> **TRY IT**
Locate the line bearing "Belfast (30, 1146)" in the material below, then reproduce it and each following line up to and including the line bearing "Portugal (114, 542)".

- - -

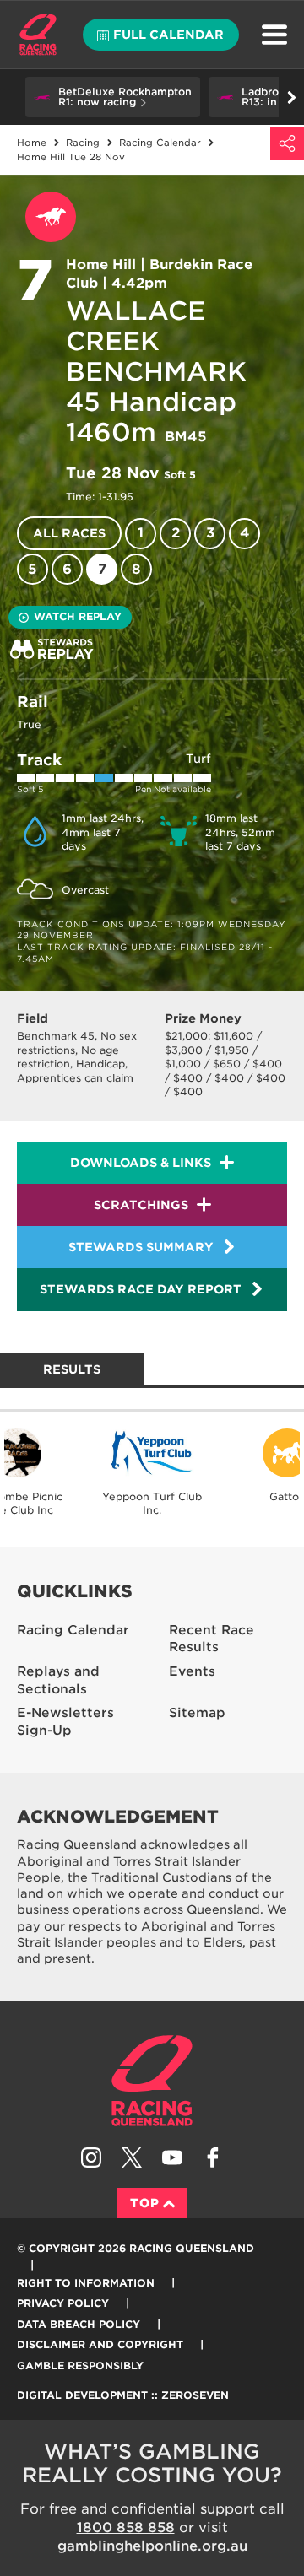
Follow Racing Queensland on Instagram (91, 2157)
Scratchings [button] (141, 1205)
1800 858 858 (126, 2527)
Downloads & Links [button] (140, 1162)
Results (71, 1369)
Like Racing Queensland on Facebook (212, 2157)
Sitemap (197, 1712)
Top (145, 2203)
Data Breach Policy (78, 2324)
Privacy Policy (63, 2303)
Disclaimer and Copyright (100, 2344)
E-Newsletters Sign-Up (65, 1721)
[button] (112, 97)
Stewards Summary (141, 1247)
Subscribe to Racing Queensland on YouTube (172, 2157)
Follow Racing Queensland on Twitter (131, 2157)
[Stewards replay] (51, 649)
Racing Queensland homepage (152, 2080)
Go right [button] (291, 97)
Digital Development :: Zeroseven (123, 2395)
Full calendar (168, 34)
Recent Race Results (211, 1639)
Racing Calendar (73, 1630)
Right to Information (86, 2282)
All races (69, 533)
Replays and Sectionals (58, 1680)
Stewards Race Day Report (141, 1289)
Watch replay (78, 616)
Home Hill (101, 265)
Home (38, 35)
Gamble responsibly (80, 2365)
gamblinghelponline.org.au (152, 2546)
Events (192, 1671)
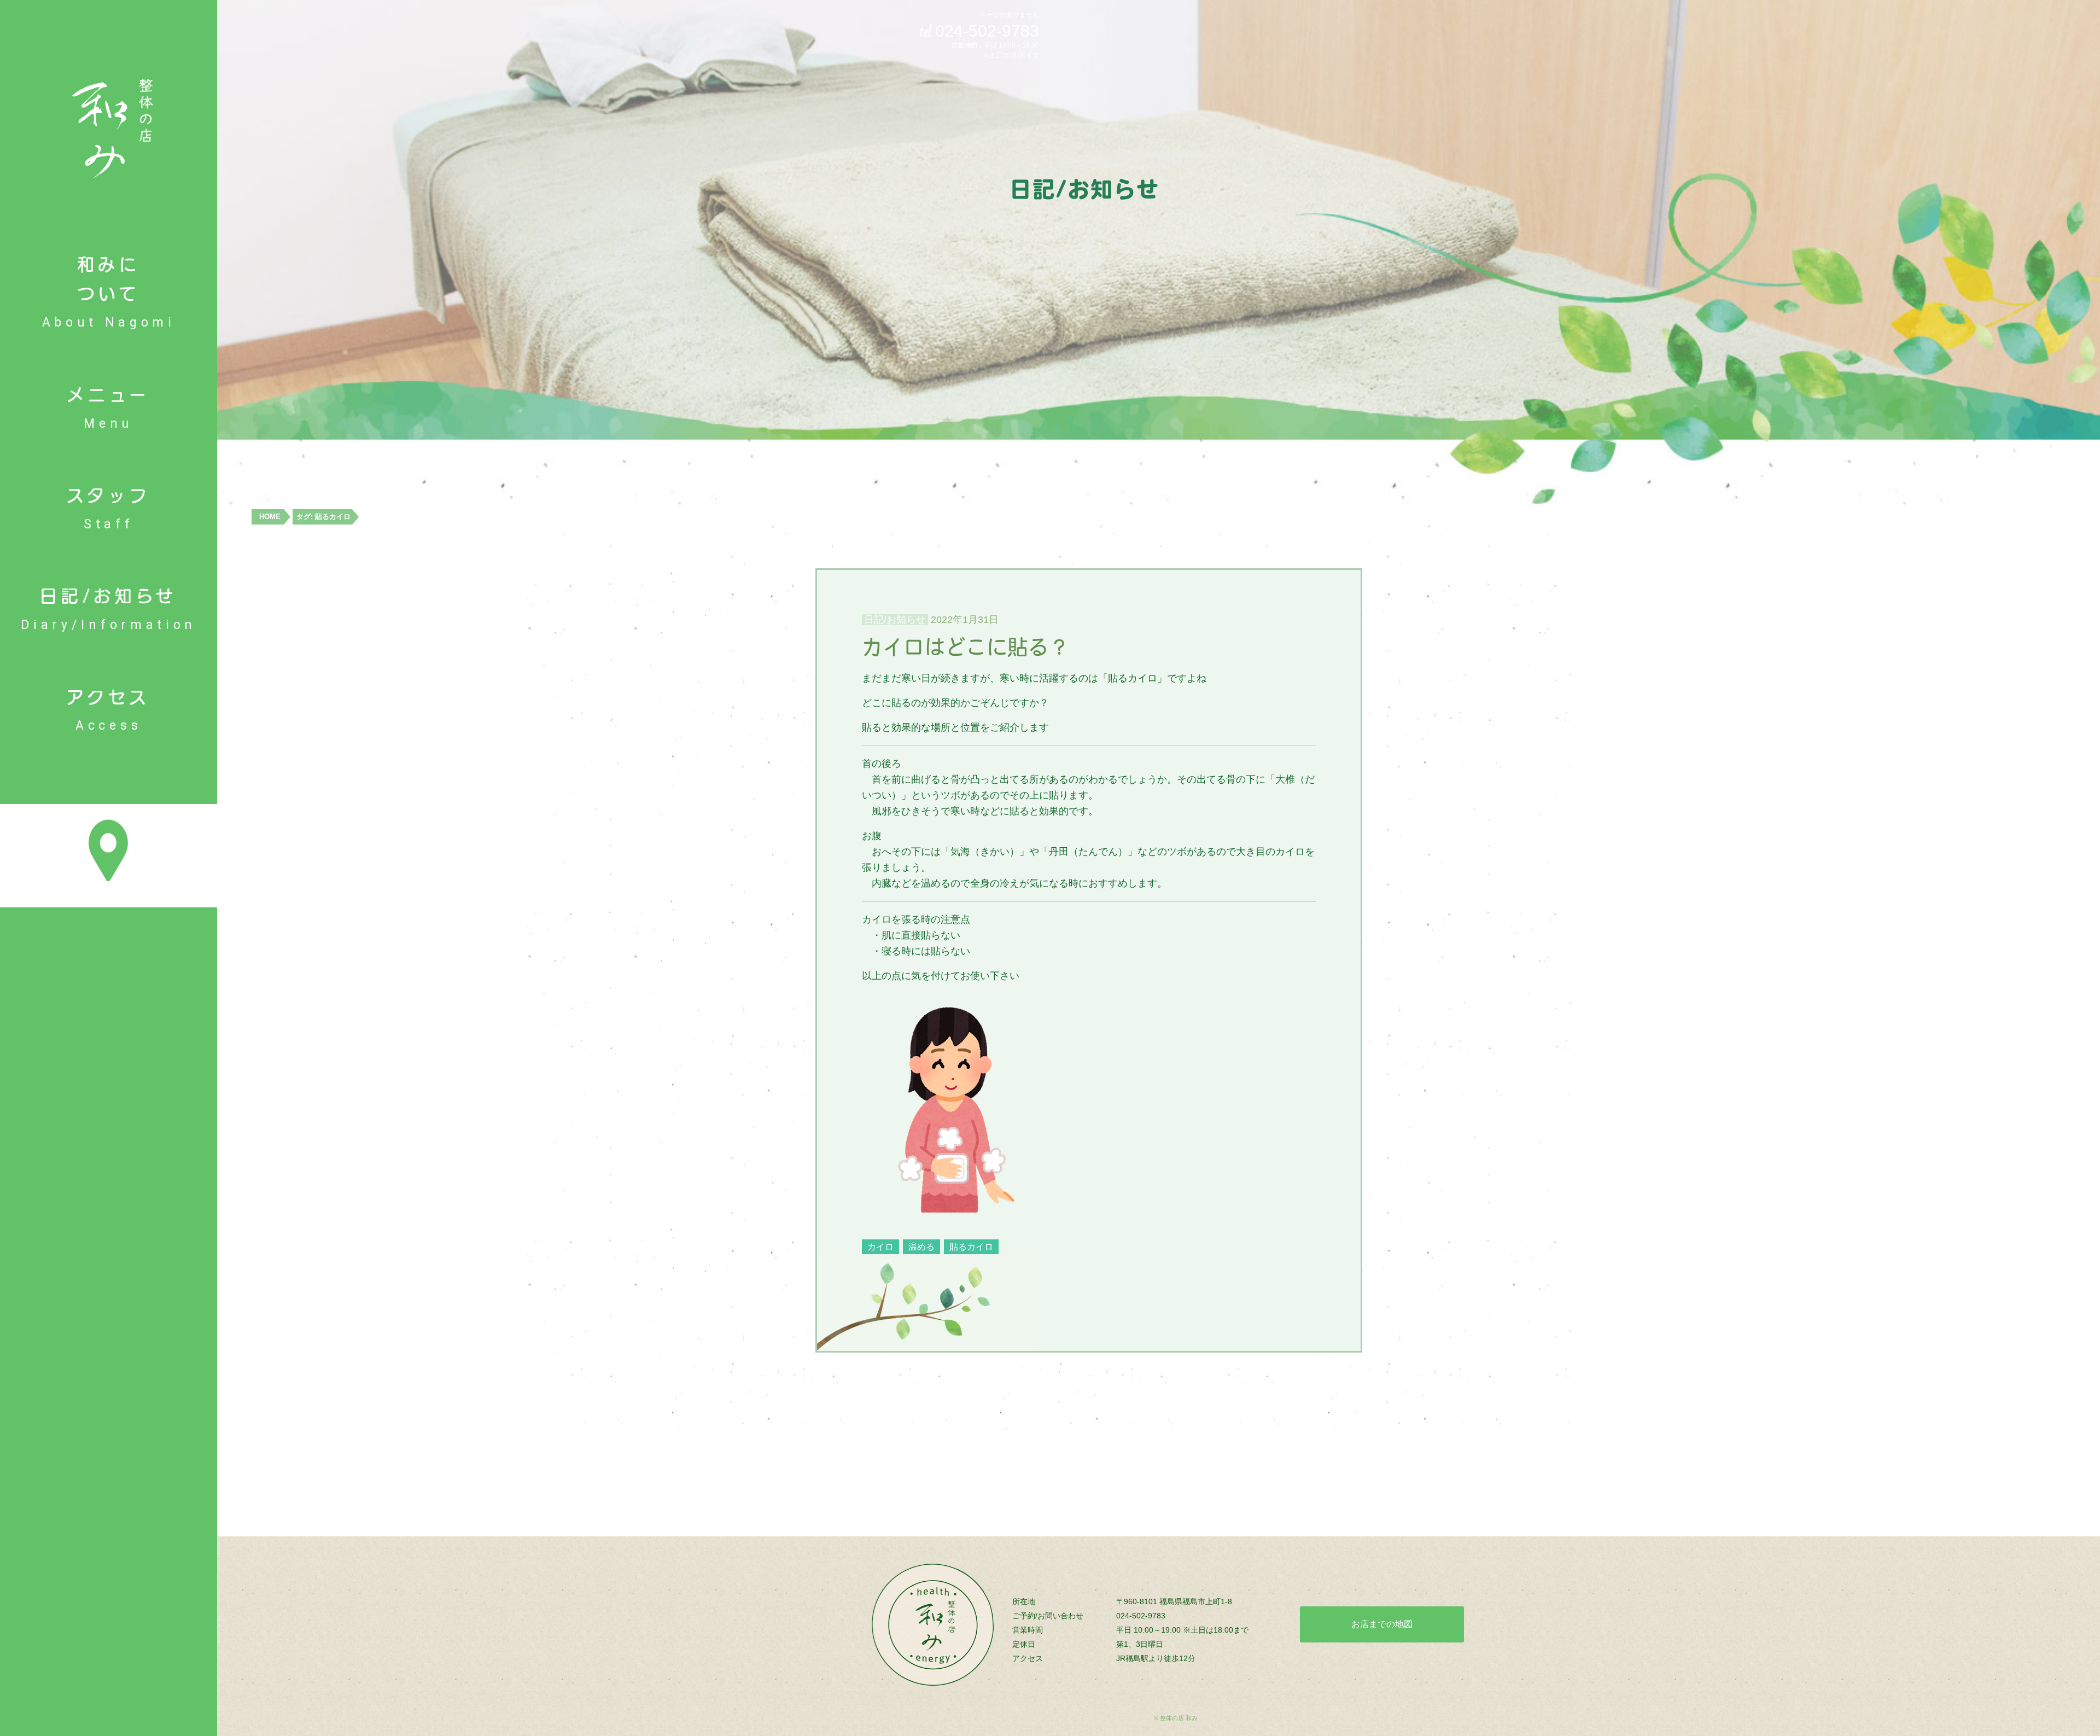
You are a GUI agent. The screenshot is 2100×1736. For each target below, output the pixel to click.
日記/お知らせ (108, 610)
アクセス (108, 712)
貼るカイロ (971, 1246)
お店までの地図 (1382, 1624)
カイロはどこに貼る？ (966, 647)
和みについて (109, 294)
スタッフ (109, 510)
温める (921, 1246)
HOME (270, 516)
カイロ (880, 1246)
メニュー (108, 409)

- - -

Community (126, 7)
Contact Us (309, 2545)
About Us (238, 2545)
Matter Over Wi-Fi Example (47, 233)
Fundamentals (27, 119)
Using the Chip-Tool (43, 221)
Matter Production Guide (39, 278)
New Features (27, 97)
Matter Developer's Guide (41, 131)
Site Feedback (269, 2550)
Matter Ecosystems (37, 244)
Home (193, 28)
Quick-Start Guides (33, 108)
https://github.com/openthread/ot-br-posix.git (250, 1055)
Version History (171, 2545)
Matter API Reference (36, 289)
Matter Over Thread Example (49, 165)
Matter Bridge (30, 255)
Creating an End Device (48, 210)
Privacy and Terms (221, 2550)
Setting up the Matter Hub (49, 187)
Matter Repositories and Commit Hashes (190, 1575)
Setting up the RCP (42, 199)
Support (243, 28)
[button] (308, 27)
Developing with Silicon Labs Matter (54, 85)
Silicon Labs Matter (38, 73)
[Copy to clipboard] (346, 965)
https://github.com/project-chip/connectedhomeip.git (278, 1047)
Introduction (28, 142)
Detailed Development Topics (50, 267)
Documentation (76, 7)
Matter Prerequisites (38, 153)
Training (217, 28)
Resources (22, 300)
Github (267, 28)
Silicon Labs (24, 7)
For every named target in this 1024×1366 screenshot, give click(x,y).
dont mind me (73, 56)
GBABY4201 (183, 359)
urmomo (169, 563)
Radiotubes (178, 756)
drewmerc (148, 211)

- - -

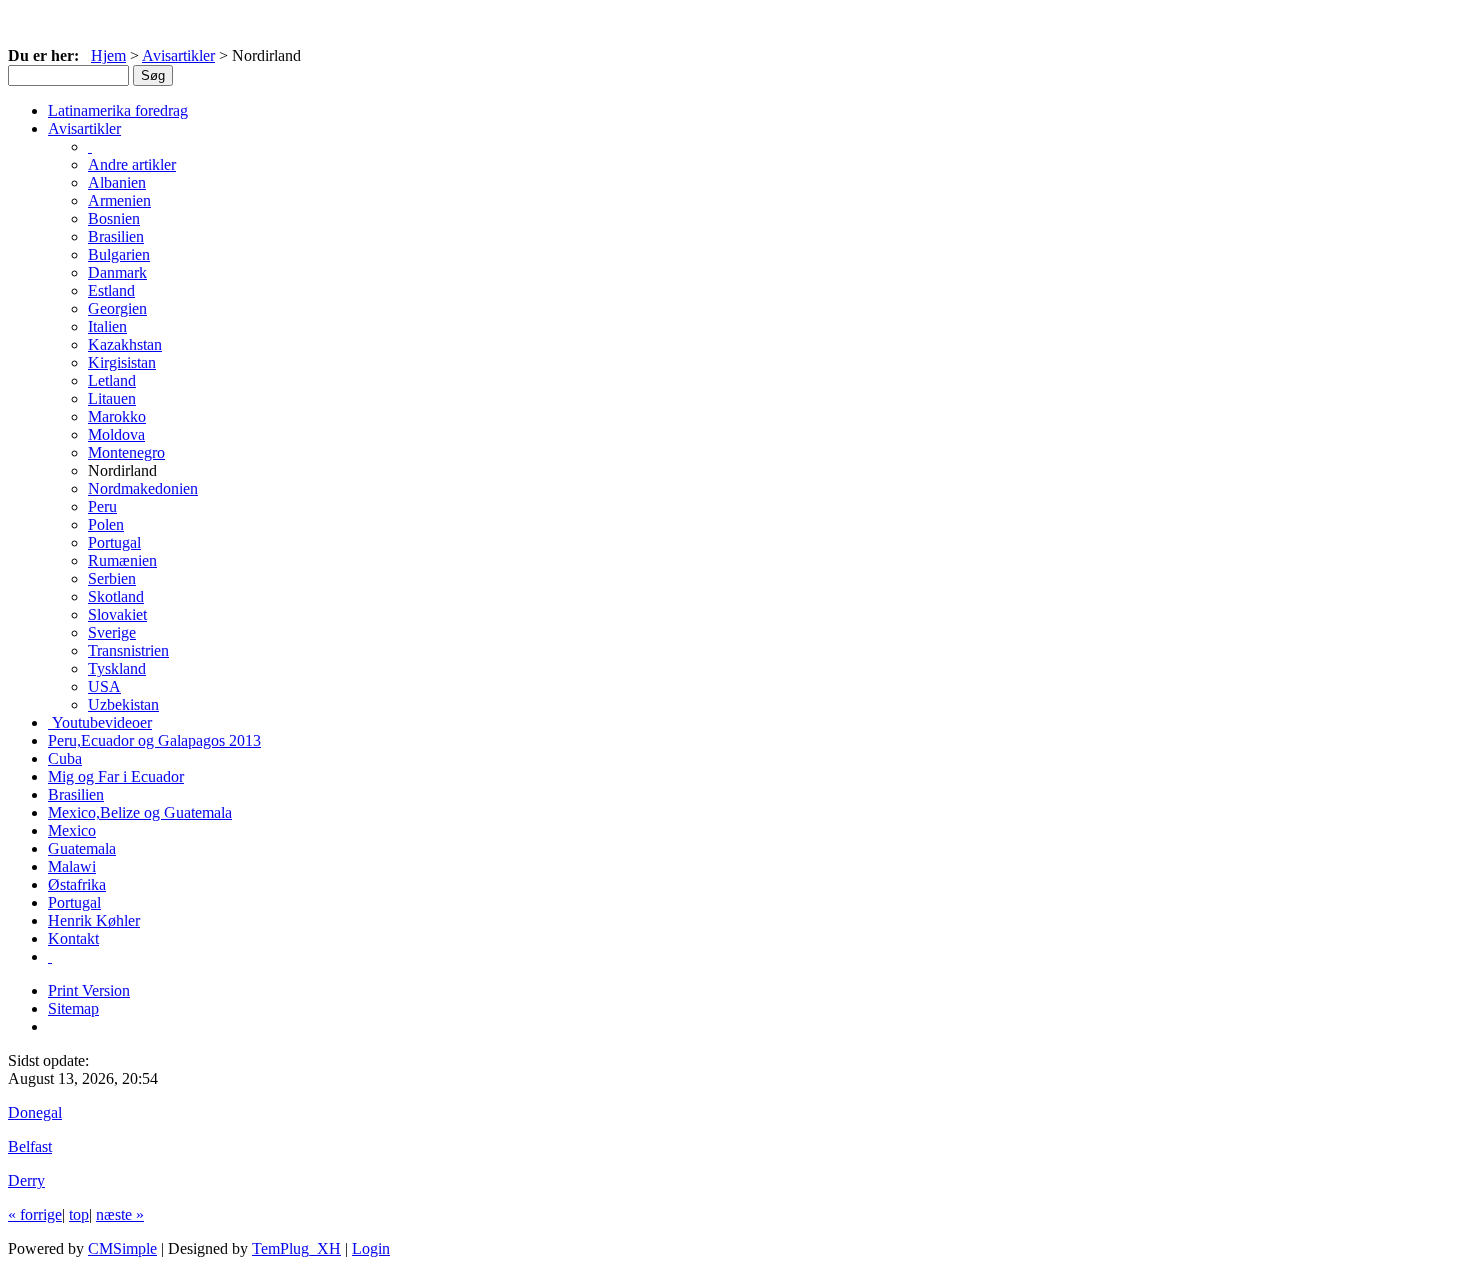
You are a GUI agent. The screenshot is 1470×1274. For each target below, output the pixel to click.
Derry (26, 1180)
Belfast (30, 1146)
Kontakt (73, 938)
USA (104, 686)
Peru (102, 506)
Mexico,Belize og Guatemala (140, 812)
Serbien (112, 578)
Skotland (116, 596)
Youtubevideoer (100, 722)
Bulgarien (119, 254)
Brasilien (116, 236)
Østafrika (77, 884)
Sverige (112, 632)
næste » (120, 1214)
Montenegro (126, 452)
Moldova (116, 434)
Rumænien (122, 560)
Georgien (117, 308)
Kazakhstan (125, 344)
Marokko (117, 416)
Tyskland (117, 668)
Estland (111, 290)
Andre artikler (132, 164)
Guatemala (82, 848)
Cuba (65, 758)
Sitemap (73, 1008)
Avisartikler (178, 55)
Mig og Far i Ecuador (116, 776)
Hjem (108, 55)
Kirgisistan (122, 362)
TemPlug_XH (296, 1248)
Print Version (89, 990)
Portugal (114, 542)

- - -

> **ANSWER SPACE**
Belfast (30, 1146)
Kontakt (73, 938)
USA (104, 686)
Peru (102, 506)
Mexico,Belize og Guatemala (140, 812)
Serbien (112, 578)
Skotland (116, 596)
Youtubevideoer (100, 722)
Bulgarien (119, 254)
Brasilien (116, 236)
Østafrika (77, 884)
Sverige (112, 632)
næste » (120, 1214)
Montenegro (126, 452)
Moldova (116, 434)
Rumænien (122, 560)
Georgien (117, 308)
Kazakhstan (125, 344)
Marokko (117, 416)
Tyskland (117, 668)
Estland (111, 290)
Andre artikler (132, 164)
Guatemala (82, 848)
Cuba (65, 758)
Sitemap (73, 1008)
Avisartikler (178, 55)
Mig og Far i Ecuador (116, 776)
Hjem (108, 55)
Kirgisistan (122, 362)
TemPlug_XH (296, 1248)
Print Version (89, 990)
Portugal (114, 542)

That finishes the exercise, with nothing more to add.